Accounting Concepts and Practices

FASB’s New Crypto Fair Value Accounting Rule

FASB's new rule mandates fair value accounting for crypto assets, providing a more current and complete picture of a company's holdings and performance.

The Financial Accounting Standards Board (FASB), the organization that sets accounting rules for U.S. companies, has issued an update to how businesses must account for and report their cryptocurrency holdings. This new standard is designed to give investors a more accurate and timely picture of a company’s financial position concerning these digital assets. The change moves away from a historical cost model to one that reflects the current market value of crypto.

The Previous Accounting Treatment for Crypto Assets

Before this update, accounting for crypto assets followed guidance for indefinite-lived intangible assets. This meant companies recorded cryptocurrencies on their balance sheets at their original purchase price. Under this “cost less impairment” model, if the market value of the crypto asset fell below its recorded cost, the company had to recognize an impairment loss.

This treatment had a significant drawback. For instance, if a company acquired Bitcoin at $50,000 per coin and its price dropped to $35,000, it would record a $15,000 impairment loss. If that same Bitcoin later increased in value to $60,000, the previous rules prohibited the company from recognizing the gain, and the asset would remain on the books at the lowered $35,000 value until it was sold.

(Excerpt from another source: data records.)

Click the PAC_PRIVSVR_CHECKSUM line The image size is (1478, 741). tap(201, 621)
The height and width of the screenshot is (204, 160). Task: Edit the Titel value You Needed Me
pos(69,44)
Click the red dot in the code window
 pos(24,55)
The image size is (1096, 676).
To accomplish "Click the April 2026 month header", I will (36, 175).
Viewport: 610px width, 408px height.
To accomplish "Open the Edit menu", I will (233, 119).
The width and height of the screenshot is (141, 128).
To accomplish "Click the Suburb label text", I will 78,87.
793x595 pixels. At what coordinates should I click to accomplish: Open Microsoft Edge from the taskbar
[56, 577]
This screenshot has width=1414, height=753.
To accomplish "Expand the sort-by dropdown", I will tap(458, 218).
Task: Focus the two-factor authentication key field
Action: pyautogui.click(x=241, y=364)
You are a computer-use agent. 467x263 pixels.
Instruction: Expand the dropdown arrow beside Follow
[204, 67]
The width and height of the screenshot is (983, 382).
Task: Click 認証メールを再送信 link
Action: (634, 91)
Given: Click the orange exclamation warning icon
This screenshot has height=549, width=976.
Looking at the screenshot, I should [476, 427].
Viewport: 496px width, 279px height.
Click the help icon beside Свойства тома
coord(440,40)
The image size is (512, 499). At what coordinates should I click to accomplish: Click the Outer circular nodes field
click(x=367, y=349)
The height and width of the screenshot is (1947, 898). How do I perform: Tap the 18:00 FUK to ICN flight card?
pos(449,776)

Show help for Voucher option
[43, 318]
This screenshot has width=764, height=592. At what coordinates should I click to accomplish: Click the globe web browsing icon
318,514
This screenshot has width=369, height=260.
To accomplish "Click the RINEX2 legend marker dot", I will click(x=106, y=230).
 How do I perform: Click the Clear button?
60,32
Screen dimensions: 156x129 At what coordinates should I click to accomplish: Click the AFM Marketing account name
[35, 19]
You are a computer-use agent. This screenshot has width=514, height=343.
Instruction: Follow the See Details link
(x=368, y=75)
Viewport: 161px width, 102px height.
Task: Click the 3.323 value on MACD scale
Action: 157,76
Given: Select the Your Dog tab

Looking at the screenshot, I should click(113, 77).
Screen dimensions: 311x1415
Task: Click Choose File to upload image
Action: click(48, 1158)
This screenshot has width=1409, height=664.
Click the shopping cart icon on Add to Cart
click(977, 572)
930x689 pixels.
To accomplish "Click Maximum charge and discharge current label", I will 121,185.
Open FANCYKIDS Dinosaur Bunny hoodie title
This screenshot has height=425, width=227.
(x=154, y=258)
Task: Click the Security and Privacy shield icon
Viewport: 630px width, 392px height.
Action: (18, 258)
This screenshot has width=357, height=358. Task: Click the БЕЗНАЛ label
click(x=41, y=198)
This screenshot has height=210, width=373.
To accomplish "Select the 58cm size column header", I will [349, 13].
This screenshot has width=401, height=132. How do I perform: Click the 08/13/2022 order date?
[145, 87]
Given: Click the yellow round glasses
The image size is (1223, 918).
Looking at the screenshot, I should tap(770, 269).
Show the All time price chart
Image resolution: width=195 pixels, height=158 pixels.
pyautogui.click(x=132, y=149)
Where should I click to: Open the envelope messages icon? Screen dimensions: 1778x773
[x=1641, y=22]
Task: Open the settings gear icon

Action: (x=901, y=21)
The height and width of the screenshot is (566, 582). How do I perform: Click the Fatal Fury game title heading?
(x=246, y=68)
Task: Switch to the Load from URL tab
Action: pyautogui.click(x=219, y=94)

This method was criticized because the inability to recognize increases in value could lead to an understatement of a company’s assets on its balance sheet. This discrepancy made it difficult for investors to assess the actual value of a company’s crypto holdings.

The New Fair Value Measurement Standard

FASB addressed these issues by issuing Accounting Standards Update (ASU) 2023-08. This new guidance replaces the previous cost-less-impairment approach with a fair value measurement model. Under this new standard, companies are required to measure their in-scope crypto holdings at their current fair market value at the end of each reporting period.

A key part of the new rule is that all changes in the fair value of these assets, both up and down, are now recognized directly in net income. This means that unrealized gains and losses will affect a company’s reported profits. For example, if a company holds Ethereum that it bought for $3,000, and its market price increases to $3,500 by the end of the quarter, the company will report a $500 gain. Conversely, if the price drops to $2,800, it will report a $200 loss.

This change provides a more dynamic and current representation of a company’s crypto asset portfolio. The new standard also requires that gains and losses from crypto assets be presented separately on the income statement from changes related to other intangible assets, ensuring clarity for financial statement users.

Scope of the New Standard

The new fair value accounting rule does not apply to all digital assets; its scope is carefully defined. For an asset to fall under this new guidance, it must be classified as an intangible asset, exist on a distributed ledger using blockchain technology, and be fungible, meaning each unit is interchangeable with another.

This definition means prominent cryptocurrencies like Bitcoin and Ethereum are within the scope of the new standard. The rule also specifies that the asset must not provide the holder with enforceable rights to underlying goods or services. Furthermore, the crypto asset cannot have been created or issued by the reporting company or its related parties.

The guidance explicitly excludes non-fungible tokens (NFTs), as they are unique and not interchangeable. It also does not apply to certain stablecoins that are redeemable for cash or pegged to another asset. Wrapped tokens, which are tokens on one blockchain representing an asset from another, are also not covered by this specific update.

Required Financial Statement Disclosures

The new guidance also mandates enhanced disclosures to give investors greater transparency into a company’s crypto activities. These disclosures must be provided in the footnotes of both annual and interim financial statements.

Companies are now required to disclose the following for each significant crypto asset holding, though this information can be aggregated for holdings that are not individually significant:

  • The asset’s name
  • Its cost basis
  • Its fair value
  • The number of units held

Companies must also provide a reconciliation of their crypto asset holdings from the beginning to the end of each reporting period. This reconciliation must show additions (purchases), dispositions (sales), and the gains and losses recognized in net income. If any crypto assets are subject to contractual sale restrictions, the company must disclose the nature of these restrictions, their duration, and the fair value of the restricted assets.

Effective Date and Transition

The new rules are mandatory for all entities, including private companies, for fiscal years beginning after December 15, 2024. This means that for companies with a calendar year-end, the standard will be effective starting with their 2025 annual financial statements and the interim quarterly reports within that year.

Companies are permitted to adopt the new standard early. If a company chooses to adopt the guidance early in an interim period, it must apply the changes as of the beginning of the fiscal year that includes that interim period.

The transition to the new standard is handled through a “cumulative-effect adjustment” to the opening balance of retained earnings. This means that on the first day of the adoption period, a company will calculate the difference between the fair value of its crypto assets and their previous carrying amount. This difference is recorded as a one-time adjustment to retained earnings, rather than requiring the company to go back and restate its financial statements from prior years.